I experimented with another recipe from Marguerite Patten‘s book, We’ll Eat Again today; Potato Cheese
Adjusting the ingredients for only one person, and substituting cabbage for parsley, I used 8 oz mashed potato, 1 1/2 oz grated cheese (almost my whole ration for the week!), 1/4 oz oatmeal and 2 tablespoons of chopped cabbage. (I fried the cabbage in a little bit of bacon fat first to add a little more flavour.)

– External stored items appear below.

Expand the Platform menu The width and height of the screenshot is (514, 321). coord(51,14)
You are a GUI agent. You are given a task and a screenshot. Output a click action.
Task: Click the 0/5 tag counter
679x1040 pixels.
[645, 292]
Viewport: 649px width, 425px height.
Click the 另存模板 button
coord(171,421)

Method: Mix the potatoes, half the cheese and cabbage together. Add salt and pepper to taste. Turn the mixture into a shallow dish, cover the mix with the remaining grated cheese and all the oatmeal. Put under grill to brown. I added a side dish of red cabbage coleslaw for colour. Even reducing the portions/ingredients, I still found it too much to eat at one sitting, but it tasted really good and the oatmeal and melted cheese added both flavour and texture to what was, essentially, mashed potatoes!.
I am, however, a little concerned about my Vitamin C intake, especially with no citrus fruits available. In We’ll Meet Again, Marguerite Patten offers not just recipes, but also nutritional advice from the time. According to the wartime nutritionists, everyone needed at least 1,ooo units of Vitamin C every day.

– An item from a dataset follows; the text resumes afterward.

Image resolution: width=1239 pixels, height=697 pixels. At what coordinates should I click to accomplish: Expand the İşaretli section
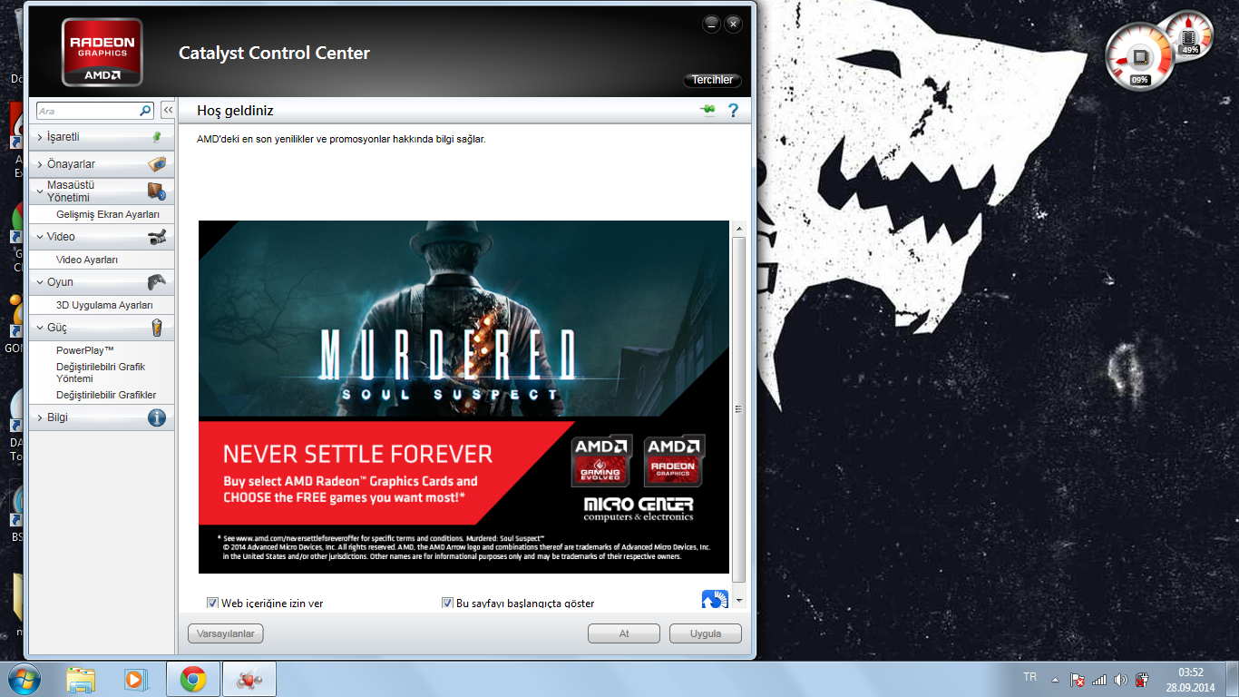pyautogui.click(x=63, y=137)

(Here’s a breakdown from the foods I’ve already prepared today.)
8 oz cooked potatoes: 480
1 oz cooked cabbage: 70
2 ozs raw cabbage: 200
I wasn’t able to find the Vitamin C values found in carrots defined in units, but all books agree it’s pretty high.

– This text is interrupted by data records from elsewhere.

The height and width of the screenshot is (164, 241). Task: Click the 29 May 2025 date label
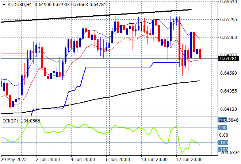(14, 159)

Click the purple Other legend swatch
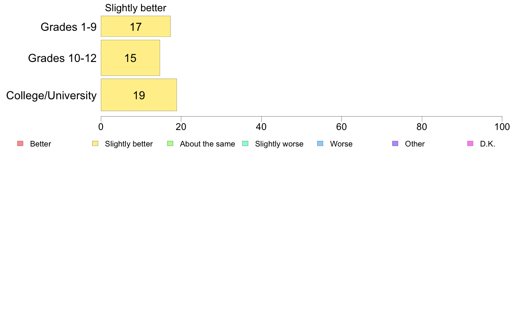(x=395, y=143)
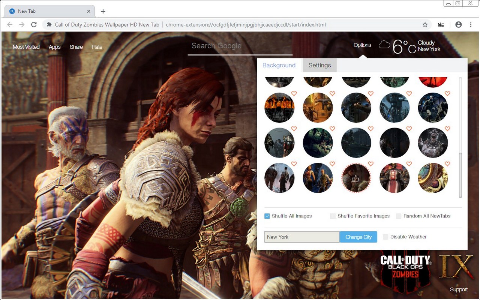Viewport: 480px width, 300px height.
Task: Open the Chrome profile avatar icon
Action: [x=458, y=25]
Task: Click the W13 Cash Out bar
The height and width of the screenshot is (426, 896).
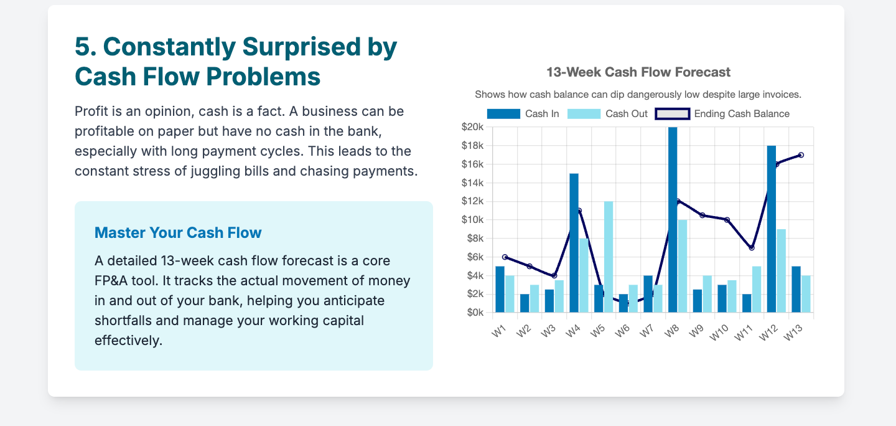Action: tap(806, 294)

So if my maths is correct, even without carrots, I’ve had 750 units of Vitamin C out of the wartime recommended 1,000 and it’s only lunch time. Not bad
On to news reports from The Glasgow Herald from October 23rd, 1944. (If you click on the link I’ve supplied, you’ll find that they’ve combined both the papers from the 23rd and 24th in the one link.) Six pages again. Blackout time for Glasgow: 6.28pm until 7.36am.
I continue to find myself much more interested in The Home Front aspect of the news. Perhaps that’s because the actual war news is all positive.
British and Canadians Gain Ground. Breshens and Esschen Captured.
Patton’s New Push.
US Progress in the Philippines.
Another Hungarian Town Captured.
Eighth Army Forces (in Adriatic sector) Drives Germans Back in Swift Advance.
There’s definitely a sense that the end of the war is only a a matter of time. Especially with the following headline: Public Houses Open on Victory Day. If Victory Day should fall on a Thursday, the half-day holiday usually held on that day will de disregarded and the ordinary permitted hours will be observed. No Liquor will be sold for carrying out throughout the day.
Typhoid at Greenock. Three case of typhoid had been reported in Greenock in the past two months. In each case the patients had eaten shellfish gathered from the shores of the Firth of Clyde. Although it couldn’t be proven that this is where they had contacted the disease, ‘Shellfish should be regarded as unfit for food unless thoroughly boiled for full half-an-hour.’
Miners employed at Fortissat Colliery, Shotts, and at Ferniegair Colliery, Hamilton, decided at meetings yesterday to resume work today. Some 450 men were involved in the disruptions.
The SYHA (Scottish Youth Hostel Association) was actively looking to buy mansions or other buildings suitable for Youth Hostels, for either immediate or post-war use.